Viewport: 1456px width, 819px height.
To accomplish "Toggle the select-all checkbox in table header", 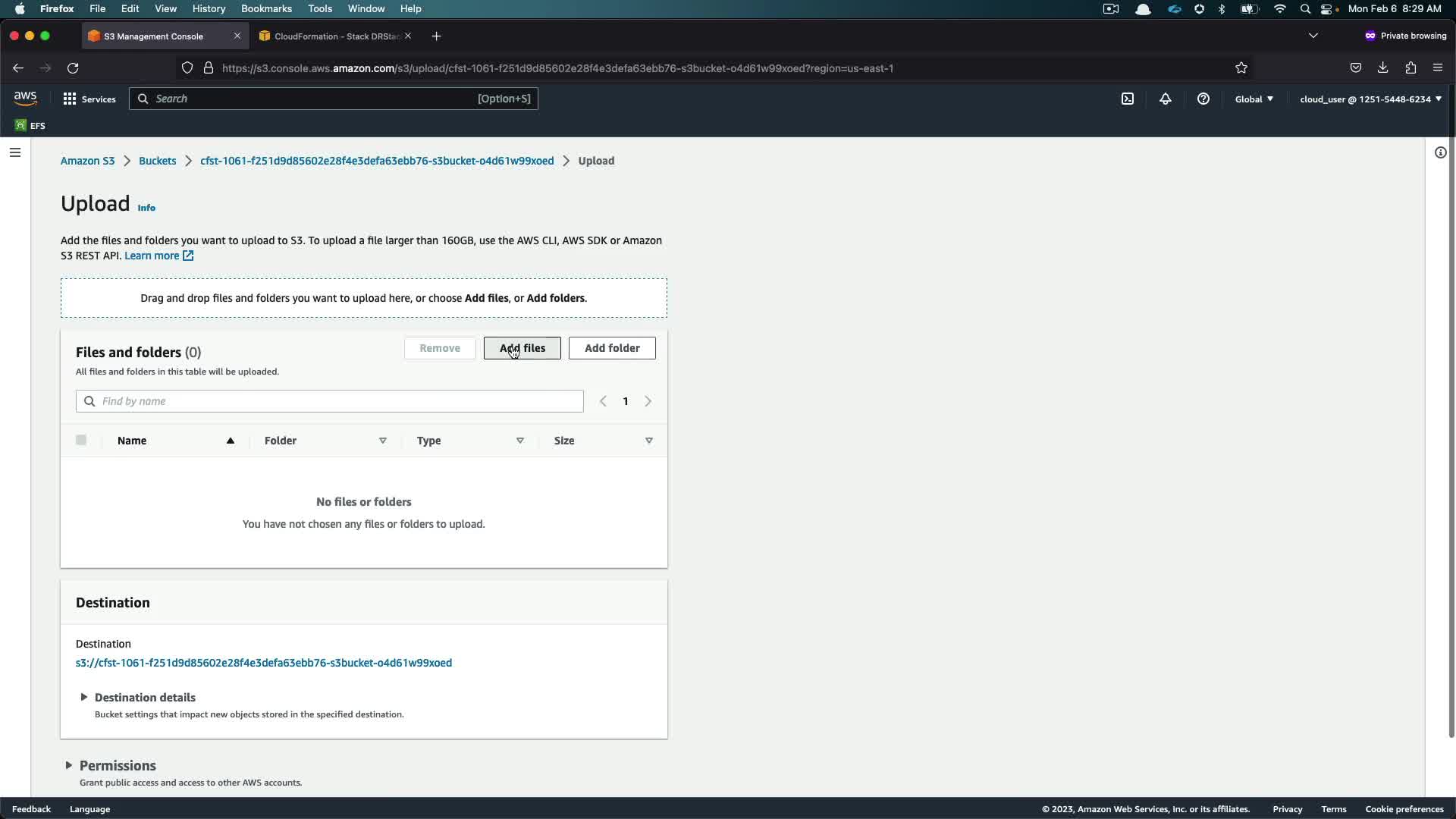I will coord(81,440).
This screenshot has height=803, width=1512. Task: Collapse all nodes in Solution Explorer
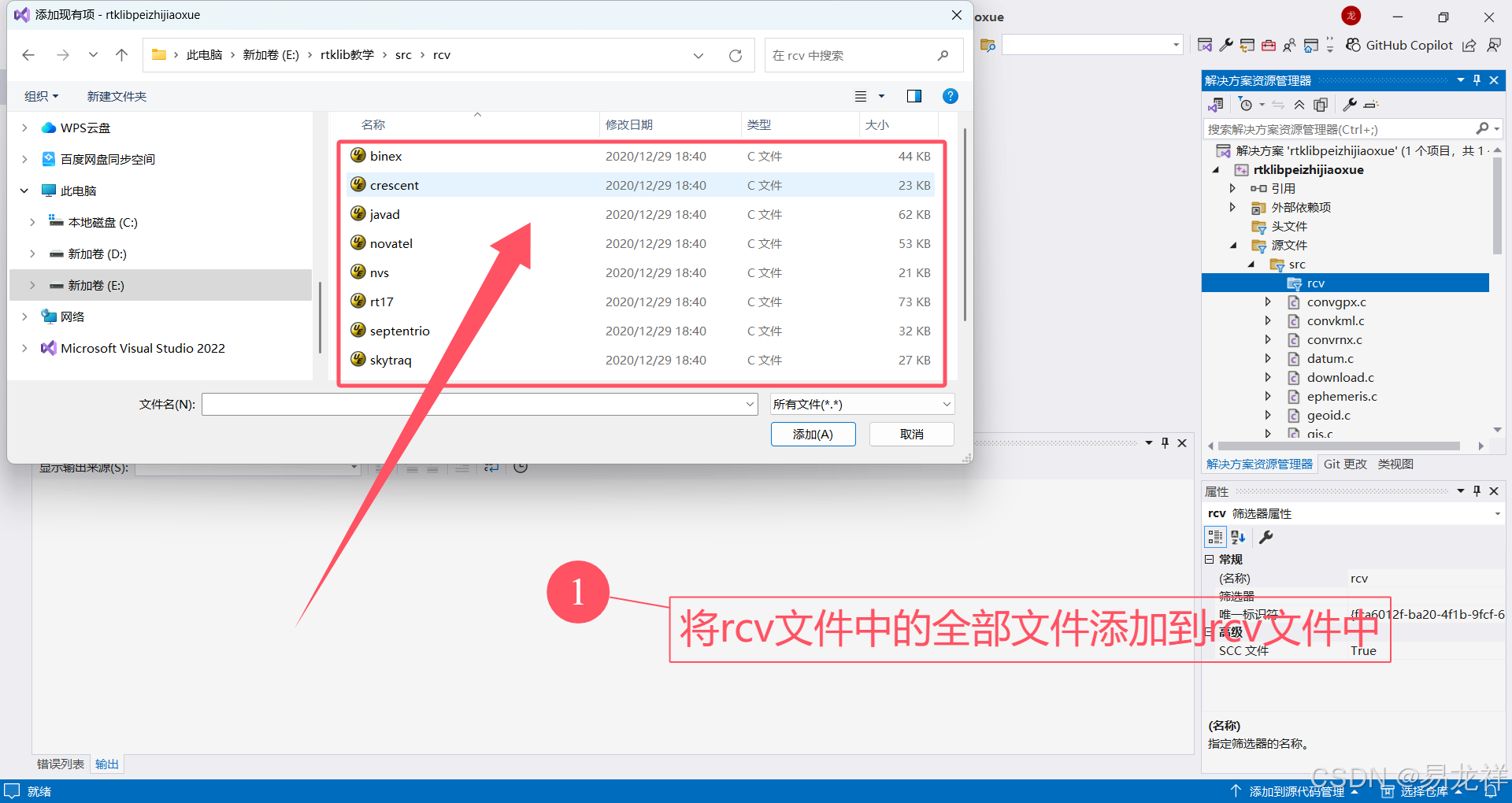[x=1300, y=105]
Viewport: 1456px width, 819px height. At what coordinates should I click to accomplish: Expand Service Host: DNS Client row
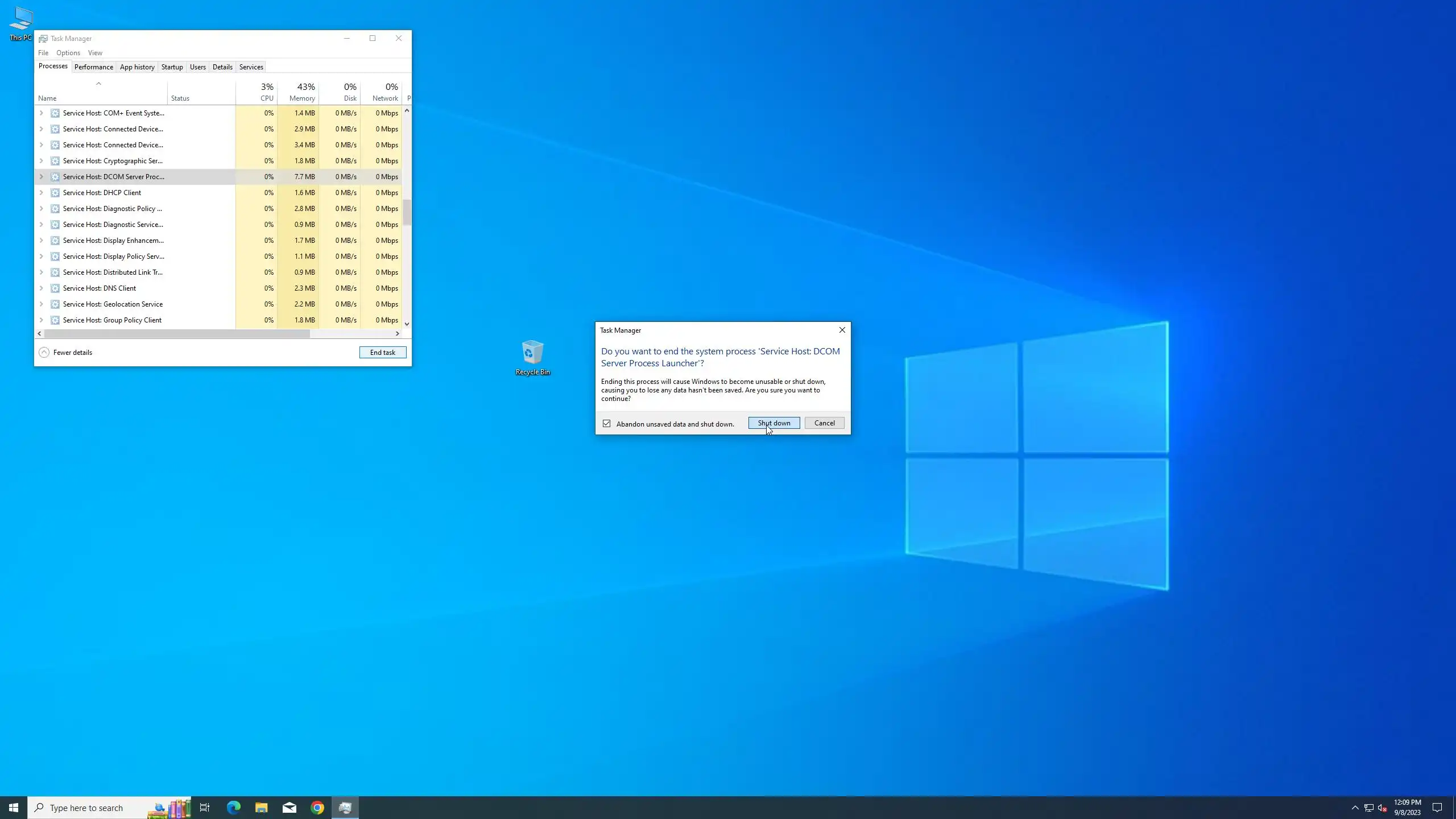41,288
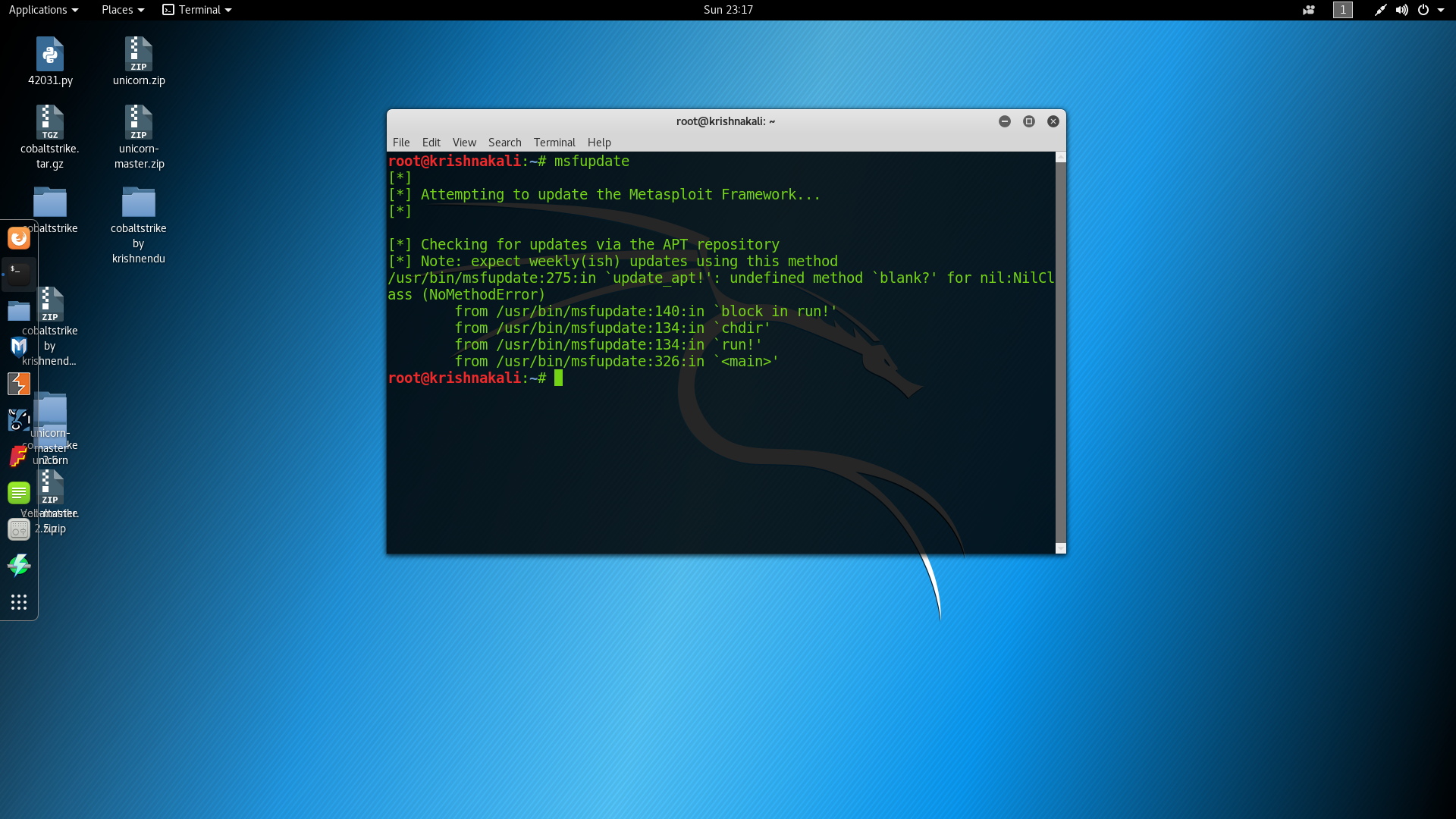Screen dimensions: 1456x819
Task: Open the green notes app in dock
Action: [19, 493]
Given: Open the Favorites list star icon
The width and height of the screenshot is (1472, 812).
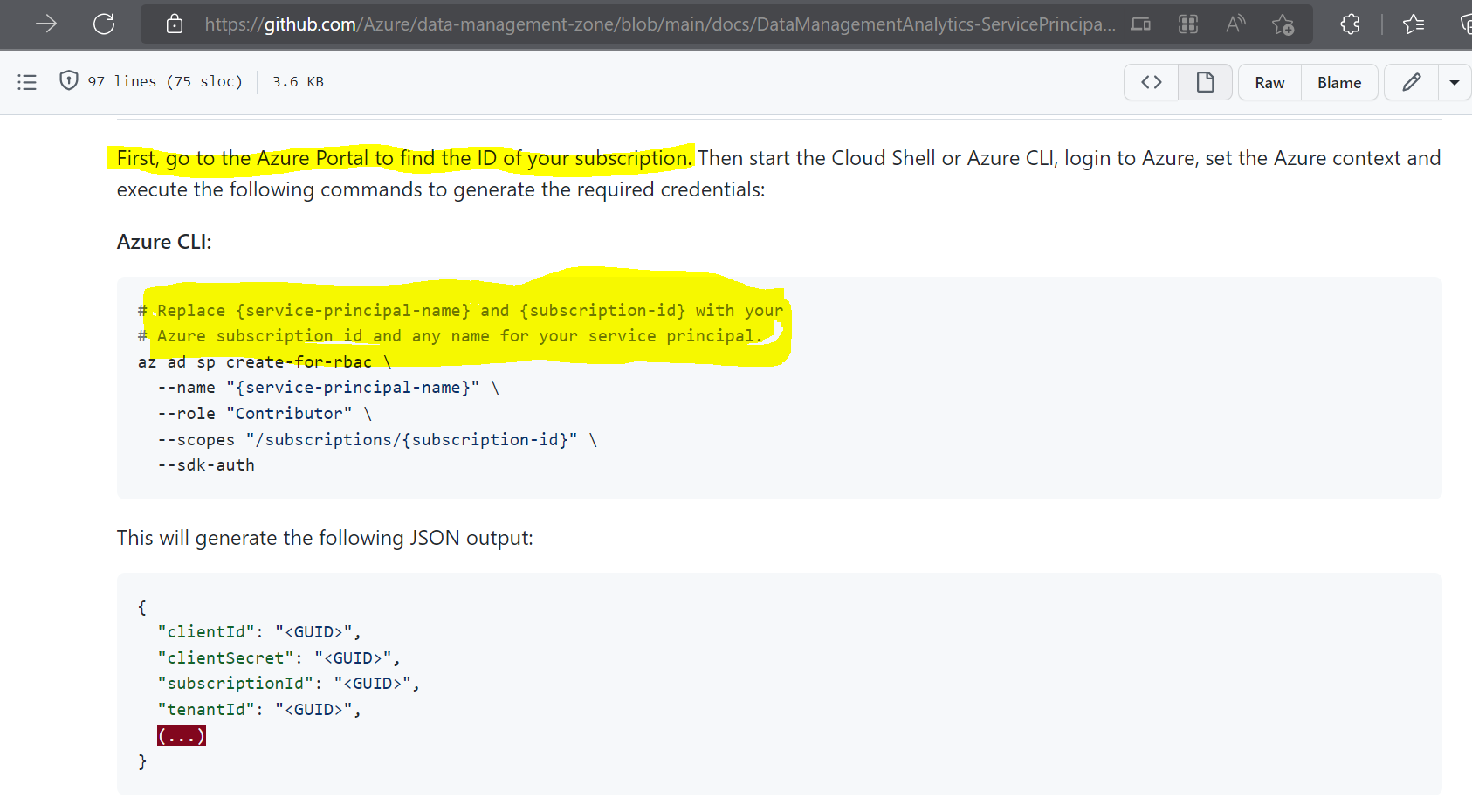Looking at the screenshot, I should point(1414,24).
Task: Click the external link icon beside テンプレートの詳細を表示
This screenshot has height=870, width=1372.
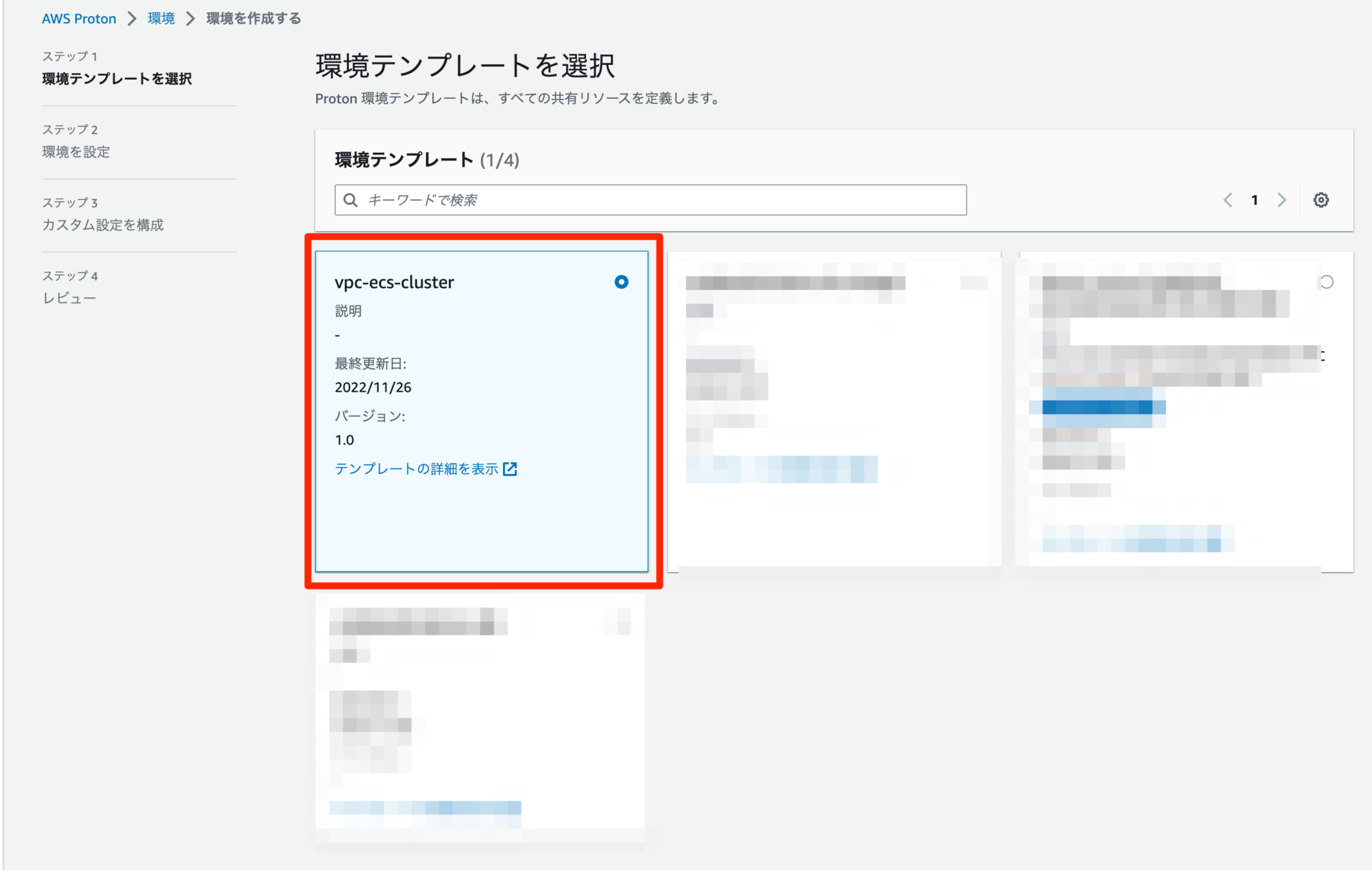Action: pos(511,469)
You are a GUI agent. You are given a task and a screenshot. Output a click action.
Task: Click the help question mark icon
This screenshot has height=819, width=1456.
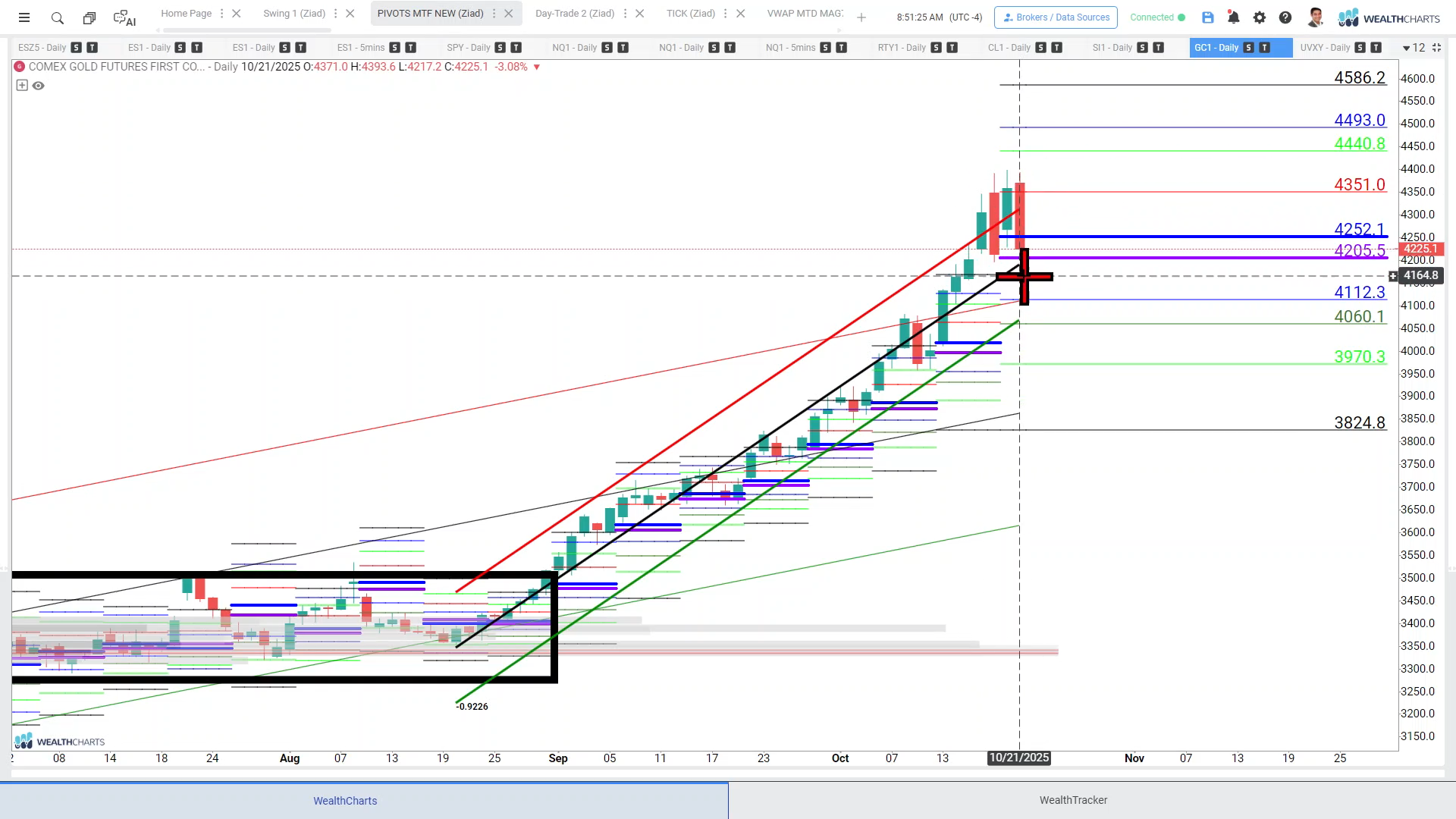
###
**TASK DESCRIPTION:** Report each line in the data that holds the word "icon".

**SOLUTION:**
Given: Open the Favorites list star icon
Task: Click the external link icon beside テンプレートの詳細を表示
Task: Click the help question mark icon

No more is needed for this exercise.